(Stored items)
•••
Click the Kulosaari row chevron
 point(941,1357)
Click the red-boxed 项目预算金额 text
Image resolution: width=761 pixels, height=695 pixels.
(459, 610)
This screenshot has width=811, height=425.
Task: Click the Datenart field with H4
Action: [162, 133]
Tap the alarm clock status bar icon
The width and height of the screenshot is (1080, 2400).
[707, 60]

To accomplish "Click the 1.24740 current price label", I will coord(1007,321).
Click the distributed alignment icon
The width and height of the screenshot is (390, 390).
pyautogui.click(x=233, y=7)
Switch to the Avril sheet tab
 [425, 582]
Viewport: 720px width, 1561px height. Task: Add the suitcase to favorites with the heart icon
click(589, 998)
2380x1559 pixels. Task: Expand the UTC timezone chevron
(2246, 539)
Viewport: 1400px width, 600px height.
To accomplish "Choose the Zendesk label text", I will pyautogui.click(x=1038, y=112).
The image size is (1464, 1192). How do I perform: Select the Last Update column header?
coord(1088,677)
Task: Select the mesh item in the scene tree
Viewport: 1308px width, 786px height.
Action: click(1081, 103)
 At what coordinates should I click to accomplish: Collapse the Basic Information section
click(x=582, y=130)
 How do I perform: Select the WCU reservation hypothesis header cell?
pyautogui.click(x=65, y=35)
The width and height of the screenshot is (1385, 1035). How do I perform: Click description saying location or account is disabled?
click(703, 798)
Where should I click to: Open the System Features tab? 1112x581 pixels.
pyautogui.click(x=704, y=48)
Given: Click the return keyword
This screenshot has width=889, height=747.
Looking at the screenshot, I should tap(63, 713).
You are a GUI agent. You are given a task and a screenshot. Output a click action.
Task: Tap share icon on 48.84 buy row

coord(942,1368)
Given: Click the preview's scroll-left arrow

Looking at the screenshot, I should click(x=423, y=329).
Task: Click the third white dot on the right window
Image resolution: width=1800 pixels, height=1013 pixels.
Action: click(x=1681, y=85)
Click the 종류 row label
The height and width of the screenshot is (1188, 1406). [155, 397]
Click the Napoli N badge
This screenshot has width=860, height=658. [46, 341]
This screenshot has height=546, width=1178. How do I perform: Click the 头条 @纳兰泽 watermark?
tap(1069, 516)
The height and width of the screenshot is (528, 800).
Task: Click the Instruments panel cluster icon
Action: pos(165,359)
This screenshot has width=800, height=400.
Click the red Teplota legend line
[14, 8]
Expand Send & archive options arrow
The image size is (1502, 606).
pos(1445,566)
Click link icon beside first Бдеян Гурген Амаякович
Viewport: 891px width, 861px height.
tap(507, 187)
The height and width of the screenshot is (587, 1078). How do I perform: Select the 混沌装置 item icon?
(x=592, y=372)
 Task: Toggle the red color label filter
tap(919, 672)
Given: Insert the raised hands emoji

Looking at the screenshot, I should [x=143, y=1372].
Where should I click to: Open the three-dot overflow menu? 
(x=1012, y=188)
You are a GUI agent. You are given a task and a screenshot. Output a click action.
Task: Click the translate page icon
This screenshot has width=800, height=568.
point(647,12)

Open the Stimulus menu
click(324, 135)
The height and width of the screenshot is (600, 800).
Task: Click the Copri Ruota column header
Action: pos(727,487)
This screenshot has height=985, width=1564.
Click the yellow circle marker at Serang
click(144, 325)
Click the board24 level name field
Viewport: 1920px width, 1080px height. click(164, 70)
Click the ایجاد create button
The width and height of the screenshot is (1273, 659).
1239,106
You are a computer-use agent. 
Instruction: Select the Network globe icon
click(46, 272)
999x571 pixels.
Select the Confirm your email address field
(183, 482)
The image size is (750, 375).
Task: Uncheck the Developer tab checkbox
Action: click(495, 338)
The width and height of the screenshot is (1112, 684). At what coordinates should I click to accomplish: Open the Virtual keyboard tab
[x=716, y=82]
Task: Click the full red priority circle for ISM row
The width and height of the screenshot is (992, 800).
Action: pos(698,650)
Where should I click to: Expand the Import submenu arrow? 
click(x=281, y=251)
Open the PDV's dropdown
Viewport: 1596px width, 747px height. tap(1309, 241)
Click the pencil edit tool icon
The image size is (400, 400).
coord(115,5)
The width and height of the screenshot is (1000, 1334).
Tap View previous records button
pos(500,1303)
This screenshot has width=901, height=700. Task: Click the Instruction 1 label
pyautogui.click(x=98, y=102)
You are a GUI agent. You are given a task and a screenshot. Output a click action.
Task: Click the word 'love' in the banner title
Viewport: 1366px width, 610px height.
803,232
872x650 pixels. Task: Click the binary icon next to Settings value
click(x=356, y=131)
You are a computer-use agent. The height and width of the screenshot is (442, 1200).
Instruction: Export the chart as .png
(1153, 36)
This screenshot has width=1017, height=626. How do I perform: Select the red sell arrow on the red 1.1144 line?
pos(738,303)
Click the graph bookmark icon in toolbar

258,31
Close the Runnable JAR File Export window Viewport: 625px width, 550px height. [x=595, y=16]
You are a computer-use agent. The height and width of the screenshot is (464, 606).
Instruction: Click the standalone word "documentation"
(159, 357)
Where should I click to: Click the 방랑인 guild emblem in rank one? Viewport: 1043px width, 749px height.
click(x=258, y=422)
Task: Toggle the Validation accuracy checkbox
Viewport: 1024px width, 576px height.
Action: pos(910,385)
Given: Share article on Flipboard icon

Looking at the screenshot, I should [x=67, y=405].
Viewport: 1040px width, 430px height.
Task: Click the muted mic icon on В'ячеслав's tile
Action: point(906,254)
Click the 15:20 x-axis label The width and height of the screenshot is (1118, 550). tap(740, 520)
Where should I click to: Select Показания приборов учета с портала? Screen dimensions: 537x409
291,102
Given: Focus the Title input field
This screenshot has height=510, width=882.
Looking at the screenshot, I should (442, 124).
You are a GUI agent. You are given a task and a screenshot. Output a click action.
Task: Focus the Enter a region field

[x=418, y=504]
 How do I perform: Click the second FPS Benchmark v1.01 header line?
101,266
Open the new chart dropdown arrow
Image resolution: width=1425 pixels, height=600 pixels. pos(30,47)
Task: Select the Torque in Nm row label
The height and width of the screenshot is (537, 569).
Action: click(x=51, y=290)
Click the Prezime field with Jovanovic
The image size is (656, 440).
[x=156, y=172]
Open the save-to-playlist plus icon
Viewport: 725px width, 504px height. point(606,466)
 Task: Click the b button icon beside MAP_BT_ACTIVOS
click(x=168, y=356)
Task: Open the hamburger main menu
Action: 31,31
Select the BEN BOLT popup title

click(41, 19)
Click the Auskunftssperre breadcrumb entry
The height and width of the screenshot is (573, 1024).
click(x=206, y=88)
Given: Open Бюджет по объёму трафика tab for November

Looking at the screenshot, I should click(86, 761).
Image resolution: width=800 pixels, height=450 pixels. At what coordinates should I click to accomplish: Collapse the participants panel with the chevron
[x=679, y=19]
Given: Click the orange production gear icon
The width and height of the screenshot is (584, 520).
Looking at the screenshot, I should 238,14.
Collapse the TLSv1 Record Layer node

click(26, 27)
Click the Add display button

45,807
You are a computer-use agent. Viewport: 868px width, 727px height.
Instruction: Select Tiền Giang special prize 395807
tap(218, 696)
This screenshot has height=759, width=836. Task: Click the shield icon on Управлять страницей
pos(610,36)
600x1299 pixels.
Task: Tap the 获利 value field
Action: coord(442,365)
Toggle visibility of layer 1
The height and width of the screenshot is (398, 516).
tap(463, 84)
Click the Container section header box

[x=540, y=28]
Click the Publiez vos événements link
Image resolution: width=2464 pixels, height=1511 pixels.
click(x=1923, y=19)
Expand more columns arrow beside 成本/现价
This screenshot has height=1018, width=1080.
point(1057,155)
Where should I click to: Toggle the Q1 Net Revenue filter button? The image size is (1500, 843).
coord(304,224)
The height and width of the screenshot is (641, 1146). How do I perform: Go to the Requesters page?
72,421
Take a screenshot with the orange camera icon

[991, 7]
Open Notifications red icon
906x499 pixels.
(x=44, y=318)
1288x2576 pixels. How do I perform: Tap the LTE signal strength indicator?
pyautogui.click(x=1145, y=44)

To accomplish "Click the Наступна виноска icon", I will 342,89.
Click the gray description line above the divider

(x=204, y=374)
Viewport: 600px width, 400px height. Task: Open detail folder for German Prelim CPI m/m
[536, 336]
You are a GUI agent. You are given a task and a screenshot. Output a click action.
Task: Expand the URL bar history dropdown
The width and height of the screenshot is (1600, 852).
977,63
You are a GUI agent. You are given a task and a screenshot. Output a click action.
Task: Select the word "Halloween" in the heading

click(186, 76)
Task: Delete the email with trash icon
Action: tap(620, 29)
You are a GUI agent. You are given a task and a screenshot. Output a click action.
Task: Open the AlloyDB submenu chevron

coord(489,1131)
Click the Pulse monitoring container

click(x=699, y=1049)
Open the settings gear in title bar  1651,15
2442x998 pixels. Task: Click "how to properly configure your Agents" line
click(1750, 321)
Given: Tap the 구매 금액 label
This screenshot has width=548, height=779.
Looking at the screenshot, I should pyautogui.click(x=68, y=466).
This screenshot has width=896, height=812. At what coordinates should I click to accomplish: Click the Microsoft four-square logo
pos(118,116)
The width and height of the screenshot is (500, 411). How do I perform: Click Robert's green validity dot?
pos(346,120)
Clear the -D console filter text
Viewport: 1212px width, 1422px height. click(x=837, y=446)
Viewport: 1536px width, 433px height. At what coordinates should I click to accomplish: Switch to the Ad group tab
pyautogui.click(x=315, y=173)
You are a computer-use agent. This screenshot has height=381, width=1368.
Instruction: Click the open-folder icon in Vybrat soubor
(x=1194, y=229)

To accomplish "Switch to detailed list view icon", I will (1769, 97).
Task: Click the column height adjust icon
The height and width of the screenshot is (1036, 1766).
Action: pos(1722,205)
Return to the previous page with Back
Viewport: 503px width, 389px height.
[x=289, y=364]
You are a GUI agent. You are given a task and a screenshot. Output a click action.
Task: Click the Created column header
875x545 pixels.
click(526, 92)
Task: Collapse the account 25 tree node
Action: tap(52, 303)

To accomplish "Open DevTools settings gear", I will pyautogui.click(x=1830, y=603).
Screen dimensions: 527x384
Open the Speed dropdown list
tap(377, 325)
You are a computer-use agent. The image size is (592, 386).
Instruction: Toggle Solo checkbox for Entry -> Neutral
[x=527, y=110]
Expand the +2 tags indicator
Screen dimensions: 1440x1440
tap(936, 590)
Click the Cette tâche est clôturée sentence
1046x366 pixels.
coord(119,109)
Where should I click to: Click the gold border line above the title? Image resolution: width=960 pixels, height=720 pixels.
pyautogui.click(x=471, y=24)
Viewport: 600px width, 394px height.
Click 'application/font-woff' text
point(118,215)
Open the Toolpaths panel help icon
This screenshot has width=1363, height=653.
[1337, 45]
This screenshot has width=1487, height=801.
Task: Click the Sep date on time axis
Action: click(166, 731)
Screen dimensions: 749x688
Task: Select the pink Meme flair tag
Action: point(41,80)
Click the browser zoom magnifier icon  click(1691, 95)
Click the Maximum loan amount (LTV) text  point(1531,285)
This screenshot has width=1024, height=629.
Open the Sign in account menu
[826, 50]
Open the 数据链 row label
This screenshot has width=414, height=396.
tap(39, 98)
•••
**TASK**
Return word for word the lines above from the line with "Viewport: 1366px width, 610px height." to the line with "Click the 15:20", including both and leaving out all others.

**EXERCISE SOLUTION**
Viewport: 1366px width, 610px height.
803,232
872x650 pixels. Task: Click the binary icon next to Settings value
click(x=356, y=131)
You are a computer-use agent. The height and width of the screenshot is (442, 1200).
Instruction: Export the chart as .png
(1153, 36)
This screenshot has width=1017, height=626. How do I perform: Select the red sell arrow on the red 1.1144 line?
pos(738,303)
Click the graph bookmark icon in toolbar

258,31
Close the Runnable JAR File Export window Viewport: 625px width, 550px height. [x=595, y=16]
You are a computer-use agent. The height and width of the screenshot is (464, 606).
Instruction: Click the standalone word "documentation"
(159, 357)
Where should I click to: Click the 방랑인 guild emblem in rank one? Viewport: 1043px width, 749px height.
click(x=258, y=422)
Task: Toggle the Validation accuracy checkbox
Viewport: 1024px width, 576px height.
Action: pos(910,385)
Given: Share article on Flipboard icon

Looking at the screenshot, I should [x=67, y=405].
Viewport: 1040px width, 430px height.
Task: Click the muted mic icon on В'ячеслав's tile
Action: point(906,254)
Click the 15:20 x-axis label The width and height of the screenshot is (1118, 550). tap(740, 520)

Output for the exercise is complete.